The Opera House | Little White Lies

The Opera House

Published 30 Jun 2018

Words by Lillian Crawford

Directed by Susan Froemke

Starring Alfred Hubay, Leontyne Price, and Richard Holmes

Released 01 Jul 2018

4

Anticipation.

There are bound to be some fascinating tales behind the Met.

3

Enjoyment.

Some wonderful anecdotes, but hardly leaves one demanding an encore.

2

In Retrospect.

Far from a harmonious performance.

This archive doc chronicles the history of New York’s storied Metropolitan Opera.

Opera is, in its pure sense, a universal art. The unity of orchestra and chorus in heavenly song can reverberate through anybody, never distinguishing social boundaries. Returning to this inclusive experience is the agenda of director Susan Froemke, who has painstakingly compiled this trove of footage from the archives of the Metropolitan Opera, (“the Met”), in New York. Her interviewees hardly come from privilege, most hearing their first operas from the confines of the standing balcony. As Alfred Hubay, a box office manager, remarks, that is where you find the people who come to listen.

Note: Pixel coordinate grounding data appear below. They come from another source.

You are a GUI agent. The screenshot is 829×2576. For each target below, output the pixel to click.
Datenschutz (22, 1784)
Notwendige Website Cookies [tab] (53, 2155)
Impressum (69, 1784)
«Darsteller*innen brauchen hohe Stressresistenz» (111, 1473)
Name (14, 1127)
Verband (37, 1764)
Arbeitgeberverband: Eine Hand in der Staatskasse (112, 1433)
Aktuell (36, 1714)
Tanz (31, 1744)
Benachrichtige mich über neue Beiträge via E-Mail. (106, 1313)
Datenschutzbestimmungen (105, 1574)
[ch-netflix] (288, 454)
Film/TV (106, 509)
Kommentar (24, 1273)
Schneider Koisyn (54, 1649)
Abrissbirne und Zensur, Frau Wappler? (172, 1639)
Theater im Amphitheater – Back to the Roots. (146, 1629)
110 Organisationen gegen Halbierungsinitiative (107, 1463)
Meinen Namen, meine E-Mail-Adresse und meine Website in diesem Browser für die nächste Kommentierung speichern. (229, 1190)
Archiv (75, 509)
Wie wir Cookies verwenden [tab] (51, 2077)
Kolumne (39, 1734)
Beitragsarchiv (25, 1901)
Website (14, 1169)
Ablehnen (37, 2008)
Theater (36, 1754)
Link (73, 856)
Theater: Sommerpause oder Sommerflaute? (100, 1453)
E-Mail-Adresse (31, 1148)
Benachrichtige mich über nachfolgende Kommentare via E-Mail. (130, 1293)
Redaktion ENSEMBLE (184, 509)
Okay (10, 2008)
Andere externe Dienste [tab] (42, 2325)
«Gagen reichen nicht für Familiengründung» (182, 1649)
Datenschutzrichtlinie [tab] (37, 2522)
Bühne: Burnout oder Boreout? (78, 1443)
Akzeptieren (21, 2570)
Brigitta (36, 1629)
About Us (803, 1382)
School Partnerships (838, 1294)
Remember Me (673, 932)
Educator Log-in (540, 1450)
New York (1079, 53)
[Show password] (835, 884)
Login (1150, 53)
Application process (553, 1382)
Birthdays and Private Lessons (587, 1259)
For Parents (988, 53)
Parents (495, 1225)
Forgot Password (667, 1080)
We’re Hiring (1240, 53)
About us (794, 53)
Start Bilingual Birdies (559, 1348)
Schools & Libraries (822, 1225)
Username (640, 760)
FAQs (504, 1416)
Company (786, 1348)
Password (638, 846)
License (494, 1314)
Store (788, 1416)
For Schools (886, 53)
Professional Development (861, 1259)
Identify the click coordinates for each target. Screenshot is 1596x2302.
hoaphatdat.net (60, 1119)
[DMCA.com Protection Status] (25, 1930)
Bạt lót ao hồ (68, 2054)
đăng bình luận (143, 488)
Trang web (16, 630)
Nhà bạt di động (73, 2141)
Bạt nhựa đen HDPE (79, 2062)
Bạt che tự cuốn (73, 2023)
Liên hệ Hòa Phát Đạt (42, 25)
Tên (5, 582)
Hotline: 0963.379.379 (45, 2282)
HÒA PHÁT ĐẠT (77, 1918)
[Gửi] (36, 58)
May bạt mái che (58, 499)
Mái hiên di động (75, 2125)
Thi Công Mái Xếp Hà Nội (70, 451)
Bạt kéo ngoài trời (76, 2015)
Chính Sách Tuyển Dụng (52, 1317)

Ever since the Met became a hive of diamond-encrusted patricians, opera has struggled to remove its reputation as high’ culture. Froemke’s crusade is admirable, but she does not offer an alternative, instead showing master builder” Robert Moses bulldozing homes to make way for concert halls and conservatoires. He is depicted as an unflinching villain, laughably accompanied by thundering extracts from Richard Wagner’s Ring cycle. For a documentary supposedly celebrating the Met, it spends a rather long time revealing how the cultural classes stamped out the working people who got in their way.

The Opera House is an undeniably banal title – the implication being that there will be a shared focus on music and architecture. It is incredibly frustrating to see these aspects consistently segregated, as the film refuses to marry their stylistic symmetries. There are a few lovely anecdotes, including the accidental design of a chandelier when paint was flicked onto a conceptual drawing, but by failing to discuss its relation to music, the artistic synthesis that created New York’s Lincoln Center is alarmingly absent.

Things get going in the final act, with a furious recreation of the New Met 1966 debut of Samuel Barber’s Antony and Cleopatra. Bursting with tension, the backstage mania makes for more dramatic viewing than the opera itself. It is a sudden rush that arrives all too late, ending with a random leap to a contemporary performance of Wagner’s Tristan und Isolde. Its heartbreaking Liebestod’ aria draws tears from the eyes – a swansong to missed opportunity.